1979年3月には、レーベル初となるシングル
「ピアニコ」をリリース。
わずか500枚という少ロットの制作であったが、発売3日で完売し、現在は廃盤となっている。
※この曲は、元々戦前からの童謡だったものを、マニアック京都なりにアレンジし、戦争色を消しているとも言われている。
また、差別的な内容の歌詞だったため、
それをメンバーが嫌がり
その用語の部分を「ピアニコ」という造語に変えた。という説もある。

彼女らはニューフォークなどと呼ばれていたが、メンバーたちはそれに共感は出来なかった。
「自分たちは、唯一有無の存在」と自負しており、ジャンルレスをアピールしていた。

6月にシングル「名なしの子守歌」
7月にシングル「飛行船」
8月にシングル「ケメケソ」
を連続リリース。
ファンの間では、この連続リリースを
「三ヶ月大戦」と呼ばれている。
理由としては、三曲とも戦争を彷彿とさせる作品が続いたからだ。
名なしの子守歌は、戦争当時の人民の気持ちを歌っているのではないか?
飛行船は、ヒロシマ原爆の事を歌っているのではないか?
ケメケソは、戦後に流行った歌をパロディーにして歌っているのではないか?
としている。
歌っているのではないか?と記したのは、
彼女ら(マニアック京都)の歌の内容については、謎が多く、
また本人たちも「特に意味はない」と語っているからである。
この、所謂「三ヶ月大戦」は、その難解な歌詞と戦争を彷彿とさせる内容から都市伝説化し、
「反戦のマニ京」と呼ばれた時期もあったという。
人々の喪失感を歌ったこの三曲だけは、
他の作品と比べると独特な仕上がりになっている。

そして、「ケメケソ」を以って、マニアック京都は無期限の活動休止に入る。
理由は「修行がしたい」とのことだった。
折しも、その当時のニホンでは、フォークやGSといった類の音楽が衰退していく中、
アイドルや歌謡曲、パンクやニューウェーブなどが出てきた頃である。

そして、1989年
当時はバンドブーム真っ只中。
そんな中、突如として再びマニアック京都が現れる。
特に大々的な告知もなく、
吉祥寺MANDA-LA2にてライブを行い
MCで新作を出すことを発表。

その年の9月にいぬん堂から
シングル「名前をつけてくれc/w街燈」をリリース。
しかし、リリースして間もなく
マニアック京都は、再び活動を休止。

のちに、この当時のことをメンバーは
「特に意味はない。なんとなくやろうかって。」と話したことが、ある音楽雑誌のすみに掲載していた。

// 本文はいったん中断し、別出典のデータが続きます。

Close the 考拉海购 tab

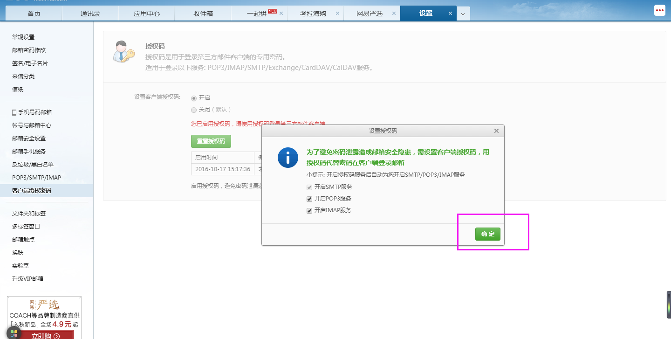point(337,14)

翌年1990年3月に、過去のLPシングルと未発表音源をリマスターした初アルバム
「マニアック京都旅行」をリリース。
(未発表ボーナストラックは、エスカレーター、かえるのうた、ラスベガス、ピアニコ(初期歌詞違いバージョン)
※これも、すでに廃盤

その後は、メンバーチェンジをしながら
不定期に活動や休止を繰り返し、今日に至る。

私としては、今年あたりに新作のリリースをしていただきたいと思ってるが、
マニアック京都のことだから、いつになることやら。
首を長くして待つことにしよう。